[What the exercise asks]
The goal here is an exact copy of the entries below, without their pictures.

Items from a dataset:
= Beginning of Section =
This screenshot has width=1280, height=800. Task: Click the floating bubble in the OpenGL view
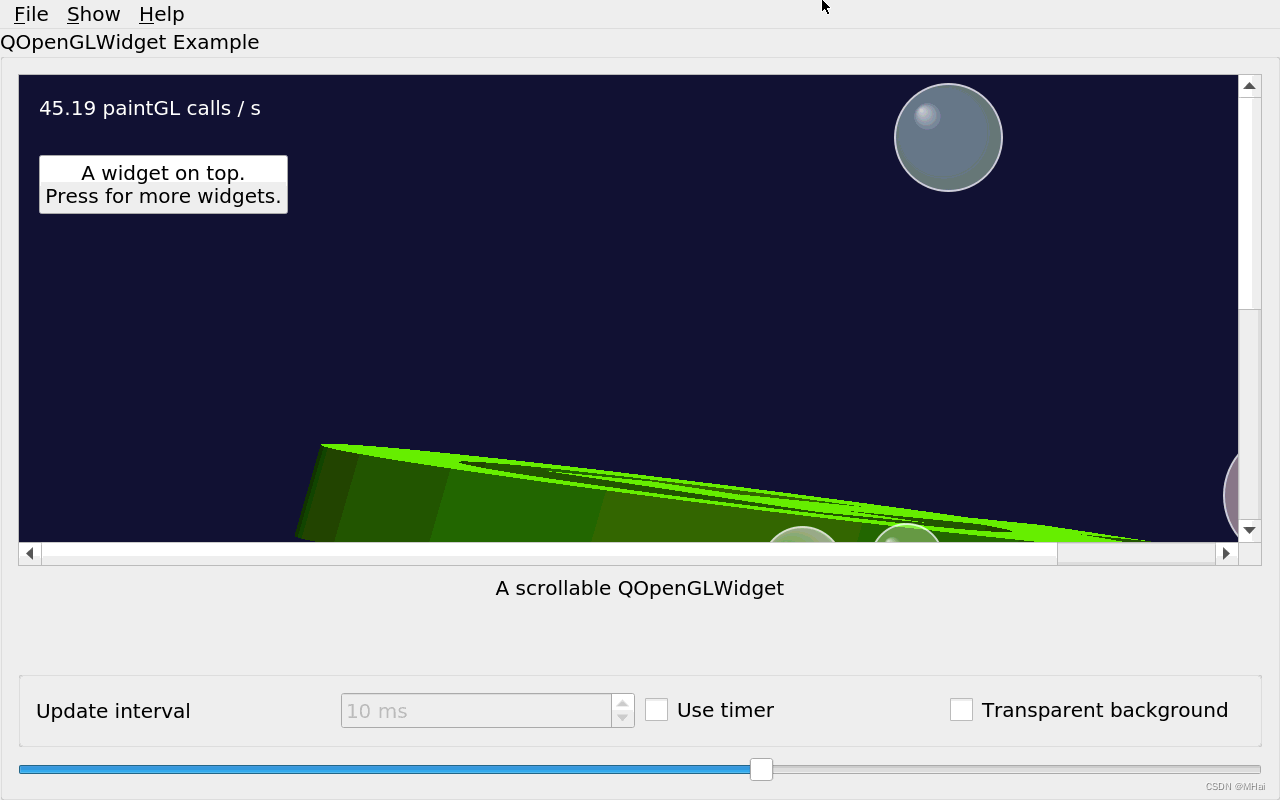click(947, 136)
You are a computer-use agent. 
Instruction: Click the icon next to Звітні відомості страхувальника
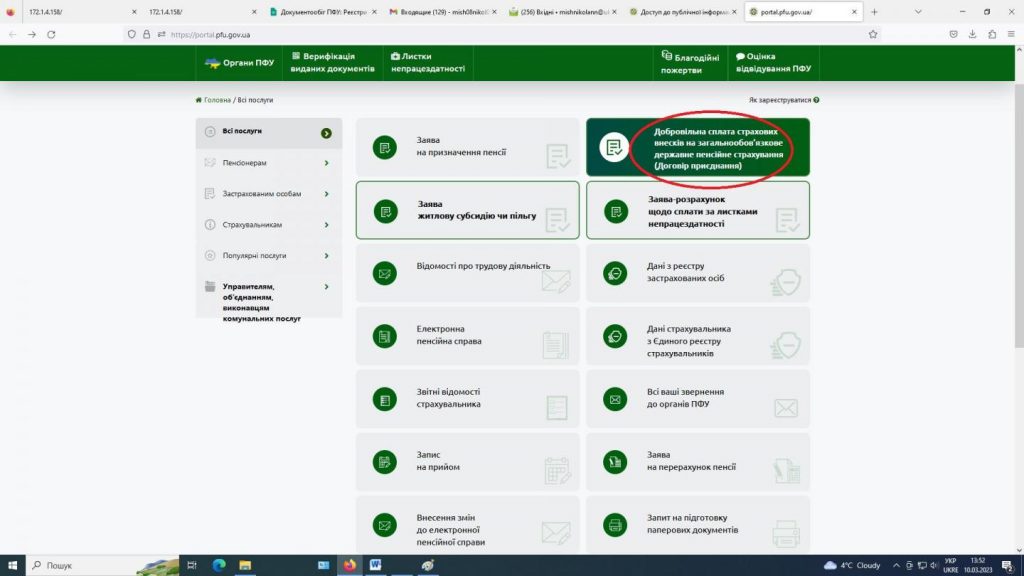(384, 399)
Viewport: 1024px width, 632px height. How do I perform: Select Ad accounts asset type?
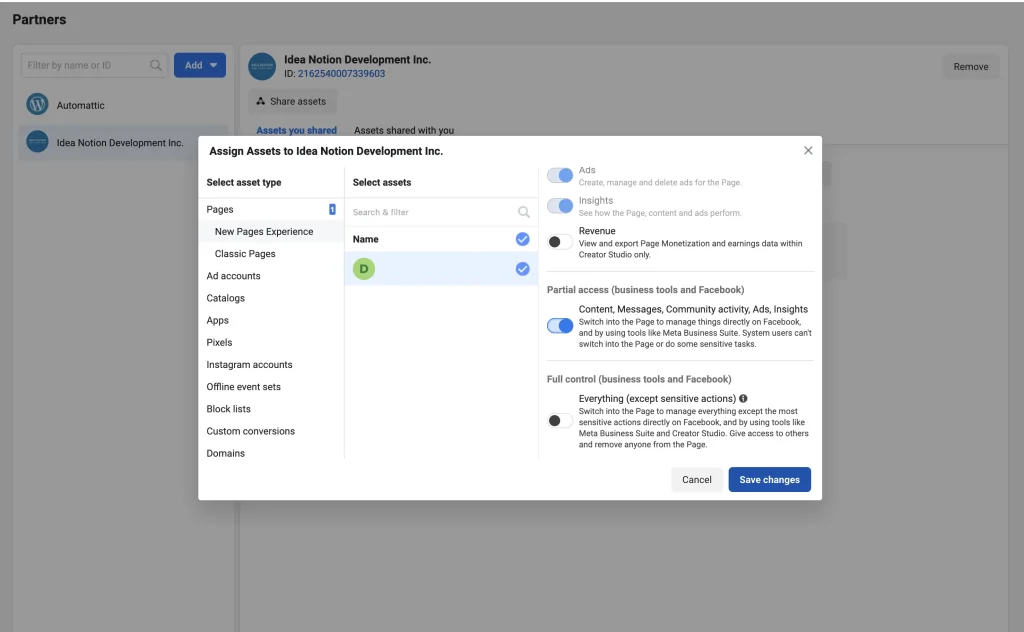233,276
= End of Section =
[Reply]
This screenshot has width=1280, height=800. Task: Click the floating bubble in the OpenGL view
click(947, 136)
You are a computer-use agent. 
Instruction: Click the icon next to Звітні відомості страхувальника
(384, 399)
Viewport: 1024px width, 632px height. How do I perform: Select Ad accounts asset type?
233,276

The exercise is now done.